Theatre company founded by Père (Father) Émile Legault and Francois Lavigne in 1937, source of many of the country's great actors and directors.

According to Father Legault's memories of the time, the era was artistically vital, with music, painting and literature flourishing. He saw a hole for theatre and set out to fill it. "I had the taste," he wrote, "to once again haunt the great spaces of a stage. But mostly I fell prey to the irresistible passion for the invigoration the theatre provides; its repertory, its style of acting, its design, the primacy of poetry. In a Christian climate."

Here, in a nutshell, we have the guiding philosophy of the Compagnons. It wasn't long before some of the soon-to-be-great actors of the country were haunting that stage with Father Émile - Pierre Dagenais, Jean-Louis Roux, Jean Gascon, Georges Groulx, Guy Provost, Denise Pelletier and her brother Gilles, Hélène Loiselle, François Faucher, Jean Duceppe, Denise Morelle, Francois Lavigne - in an mixture of Molière, passion plays, Shakespeare, and the moderns too, Lorca, Giraudoux and Thornton Wilder among them.

Despite little funding and a thoroughly bizarre series of plays, the company had no shortage of admirers who felt something quite special was happening in Montreal. Critics from across Canada and Europe, French-speaking and English, began to talk about this energetic priest and his acolytes. The group began by performing in a hall in the Côte-des-Neiges district, then at the Salle du Gésu and finally, when they turned professional in 1948, in an Anglican church in Montreal's East End.

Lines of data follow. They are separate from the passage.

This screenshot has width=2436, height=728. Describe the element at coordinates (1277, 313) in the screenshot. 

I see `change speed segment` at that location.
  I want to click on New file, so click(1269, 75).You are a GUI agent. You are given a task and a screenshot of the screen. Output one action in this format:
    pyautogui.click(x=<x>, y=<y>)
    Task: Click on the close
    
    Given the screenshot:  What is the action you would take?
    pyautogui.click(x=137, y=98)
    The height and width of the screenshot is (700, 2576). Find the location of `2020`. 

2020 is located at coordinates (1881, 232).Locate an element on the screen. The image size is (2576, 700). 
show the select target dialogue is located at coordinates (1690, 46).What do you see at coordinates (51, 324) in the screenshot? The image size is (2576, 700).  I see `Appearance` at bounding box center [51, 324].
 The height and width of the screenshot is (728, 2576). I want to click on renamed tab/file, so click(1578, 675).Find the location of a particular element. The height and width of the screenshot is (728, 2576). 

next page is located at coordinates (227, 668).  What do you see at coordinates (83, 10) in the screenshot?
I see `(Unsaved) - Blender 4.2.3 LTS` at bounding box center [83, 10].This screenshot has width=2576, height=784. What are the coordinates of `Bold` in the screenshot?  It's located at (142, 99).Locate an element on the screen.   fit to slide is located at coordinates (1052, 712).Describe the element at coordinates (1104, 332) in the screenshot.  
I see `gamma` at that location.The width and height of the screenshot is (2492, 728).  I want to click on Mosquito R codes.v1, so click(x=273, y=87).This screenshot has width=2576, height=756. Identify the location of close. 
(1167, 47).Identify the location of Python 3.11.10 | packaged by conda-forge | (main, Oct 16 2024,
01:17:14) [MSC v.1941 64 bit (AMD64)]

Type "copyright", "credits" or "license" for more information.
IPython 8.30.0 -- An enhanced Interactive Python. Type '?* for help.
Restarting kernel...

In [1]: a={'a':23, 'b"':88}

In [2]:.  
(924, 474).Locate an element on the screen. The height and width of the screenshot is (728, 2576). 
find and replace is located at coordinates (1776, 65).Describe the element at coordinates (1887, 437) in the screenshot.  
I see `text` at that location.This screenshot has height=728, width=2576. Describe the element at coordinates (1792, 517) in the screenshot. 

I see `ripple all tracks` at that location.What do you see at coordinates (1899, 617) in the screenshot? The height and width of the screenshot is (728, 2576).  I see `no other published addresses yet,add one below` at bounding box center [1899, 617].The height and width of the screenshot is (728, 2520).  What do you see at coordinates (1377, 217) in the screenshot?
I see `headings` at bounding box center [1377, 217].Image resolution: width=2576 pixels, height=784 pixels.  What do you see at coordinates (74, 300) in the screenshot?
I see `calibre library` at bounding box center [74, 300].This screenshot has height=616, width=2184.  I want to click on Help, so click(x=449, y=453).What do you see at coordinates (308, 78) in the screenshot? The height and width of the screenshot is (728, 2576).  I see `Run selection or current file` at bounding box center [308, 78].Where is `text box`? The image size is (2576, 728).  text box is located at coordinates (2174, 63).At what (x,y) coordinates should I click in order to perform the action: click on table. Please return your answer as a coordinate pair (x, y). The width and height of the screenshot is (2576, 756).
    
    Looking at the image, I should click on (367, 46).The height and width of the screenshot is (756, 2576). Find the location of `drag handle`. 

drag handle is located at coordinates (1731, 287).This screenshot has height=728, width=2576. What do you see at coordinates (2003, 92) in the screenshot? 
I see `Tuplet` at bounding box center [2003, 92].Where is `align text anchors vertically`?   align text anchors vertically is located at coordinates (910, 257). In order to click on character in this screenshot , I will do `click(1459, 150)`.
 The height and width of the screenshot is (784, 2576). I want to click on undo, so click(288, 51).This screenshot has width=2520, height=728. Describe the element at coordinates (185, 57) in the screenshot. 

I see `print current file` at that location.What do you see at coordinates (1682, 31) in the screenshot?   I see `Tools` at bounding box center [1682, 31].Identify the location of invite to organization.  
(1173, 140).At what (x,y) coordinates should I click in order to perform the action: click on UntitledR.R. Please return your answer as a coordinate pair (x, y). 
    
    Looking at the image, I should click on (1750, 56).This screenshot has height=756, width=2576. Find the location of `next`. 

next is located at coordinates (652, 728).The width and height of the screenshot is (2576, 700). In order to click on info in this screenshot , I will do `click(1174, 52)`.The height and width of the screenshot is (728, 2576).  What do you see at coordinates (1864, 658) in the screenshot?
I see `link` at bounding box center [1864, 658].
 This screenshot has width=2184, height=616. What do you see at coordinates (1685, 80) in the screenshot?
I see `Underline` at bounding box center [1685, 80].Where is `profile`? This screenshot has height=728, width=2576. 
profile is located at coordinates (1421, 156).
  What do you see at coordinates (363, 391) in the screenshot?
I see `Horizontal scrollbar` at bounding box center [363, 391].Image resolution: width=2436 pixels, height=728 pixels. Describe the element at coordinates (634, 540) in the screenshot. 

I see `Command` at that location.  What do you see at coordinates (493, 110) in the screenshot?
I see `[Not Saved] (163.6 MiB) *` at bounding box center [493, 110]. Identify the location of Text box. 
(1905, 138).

As these things go, the end of Les Compagnons was typical and inescapable. The bigger and less rough the company became, the more noticed and admired became its actors. Many went on to study and perform in France and Britain and to return to Canada stars and leaders of the business (a small cadre of them founded the Théâtre du Nouveau Monde and hired many of the same actors). Even as Father Legault was starting to get a grip on the art and create a core ensemble they were leaving. By 1952, the good Father saw the writing on the wall (and in the reviews) and brought a conclusion to this important period in Canadian theatre history.

Jean Louis-Roux wrote of the experience: "It is to [the Compagnons] that many of us owe what we are today; it was they who guided our first steps in our careers. We gave to the Compagnons the best of the best years of our youth."

A park in Montreal's Le Plateau district is named in the company's honour.